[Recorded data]
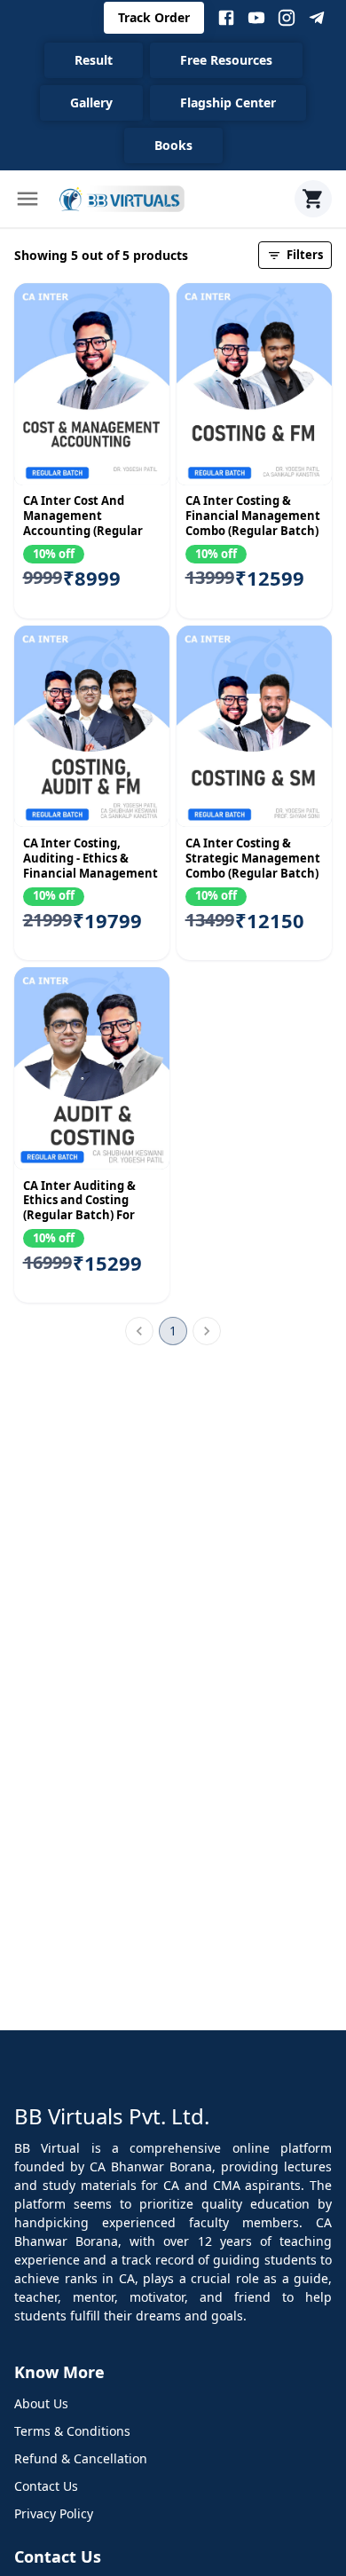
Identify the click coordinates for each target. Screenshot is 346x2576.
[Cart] (313, 198)
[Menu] (27, 198)
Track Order (154, 17)
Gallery (91, 102)
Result (94, 59)
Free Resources (226, 59)
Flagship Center (228, 102)
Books (173, 145)
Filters (305, 255)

§ EXERCISE AIM: The answer must be the full set of records, repeated exactly, with no pictures.

§ RESPONSE AREA:
Identify the click coordinates for each target. Screenshot is 346x2576.
[Cart] (313, 198)
[Menu] (27, 198)
Track Order (154, 17)
Gallery (91, 102)
Result (94, 59)
Free Resources (226, 59)
Flagship Center (228, 102)
Books (173, 145)
Filters (305, 255)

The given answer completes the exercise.